(What you need to do) Return exactly the span of lines in the following data that opens with the line containing "Úvod (205, 127)" and closes with the line containing "PONIČENÉ VE SLEVĚ (116, 197)". Include nothing else.

(Collected data entries)
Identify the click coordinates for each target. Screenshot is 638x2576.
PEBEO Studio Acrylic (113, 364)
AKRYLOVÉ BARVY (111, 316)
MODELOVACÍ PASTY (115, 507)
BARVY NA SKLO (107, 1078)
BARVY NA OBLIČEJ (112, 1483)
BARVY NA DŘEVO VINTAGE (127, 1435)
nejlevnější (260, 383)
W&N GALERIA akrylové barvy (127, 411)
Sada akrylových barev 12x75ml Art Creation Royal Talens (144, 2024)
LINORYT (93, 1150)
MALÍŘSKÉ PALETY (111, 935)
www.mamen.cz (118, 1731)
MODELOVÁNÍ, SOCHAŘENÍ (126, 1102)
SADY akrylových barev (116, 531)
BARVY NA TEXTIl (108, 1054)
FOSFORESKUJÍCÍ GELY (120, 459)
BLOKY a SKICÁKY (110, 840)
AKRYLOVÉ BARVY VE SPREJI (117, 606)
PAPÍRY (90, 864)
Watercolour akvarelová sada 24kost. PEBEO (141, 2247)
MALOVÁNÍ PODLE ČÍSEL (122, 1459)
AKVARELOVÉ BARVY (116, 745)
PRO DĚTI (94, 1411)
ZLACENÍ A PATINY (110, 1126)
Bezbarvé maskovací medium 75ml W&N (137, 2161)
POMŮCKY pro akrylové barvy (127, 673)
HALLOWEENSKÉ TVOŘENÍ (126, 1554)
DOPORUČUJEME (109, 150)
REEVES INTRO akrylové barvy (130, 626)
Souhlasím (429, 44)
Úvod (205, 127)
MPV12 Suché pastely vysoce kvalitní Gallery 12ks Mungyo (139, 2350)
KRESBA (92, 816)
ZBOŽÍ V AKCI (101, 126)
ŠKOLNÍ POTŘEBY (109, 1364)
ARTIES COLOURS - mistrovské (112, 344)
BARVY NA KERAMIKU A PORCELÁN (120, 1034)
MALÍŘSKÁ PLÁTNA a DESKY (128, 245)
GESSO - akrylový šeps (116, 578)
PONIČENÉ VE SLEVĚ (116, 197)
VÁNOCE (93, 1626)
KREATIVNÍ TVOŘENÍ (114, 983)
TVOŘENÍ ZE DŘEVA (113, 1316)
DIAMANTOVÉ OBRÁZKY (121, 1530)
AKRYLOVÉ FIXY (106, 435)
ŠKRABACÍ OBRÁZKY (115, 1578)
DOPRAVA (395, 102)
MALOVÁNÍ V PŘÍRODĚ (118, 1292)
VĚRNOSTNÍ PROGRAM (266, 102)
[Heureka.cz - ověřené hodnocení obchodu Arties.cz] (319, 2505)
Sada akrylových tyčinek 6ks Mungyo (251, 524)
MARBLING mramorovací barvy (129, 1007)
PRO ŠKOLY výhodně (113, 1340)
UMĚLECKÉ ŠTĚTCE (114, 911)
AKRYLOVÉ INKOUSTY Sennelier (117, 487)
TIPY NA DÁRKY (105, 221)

(Result for this task)
Úvod (205, 127)
MPV12 Suché pastely vysoce kvalitní Gallery 12ks Mungyo (139, 2350)
KRESBA (92, 816)
ZBOŽÍ V AKCI (101, 126)
ŠKOLNÍ POTŘEBY (109, 1364)
ARTIES COLOURS - mistrovské (112, 344)
BARVY NA KERAMIKU A PORCELÁN (120, 1034)
MALÍŘSKÁ PLÁTNA a DESKY (128, 245)
GESSO - akrylový šeps (116, 578)
PONIČENÉ VE SLEVĚ (116, 197)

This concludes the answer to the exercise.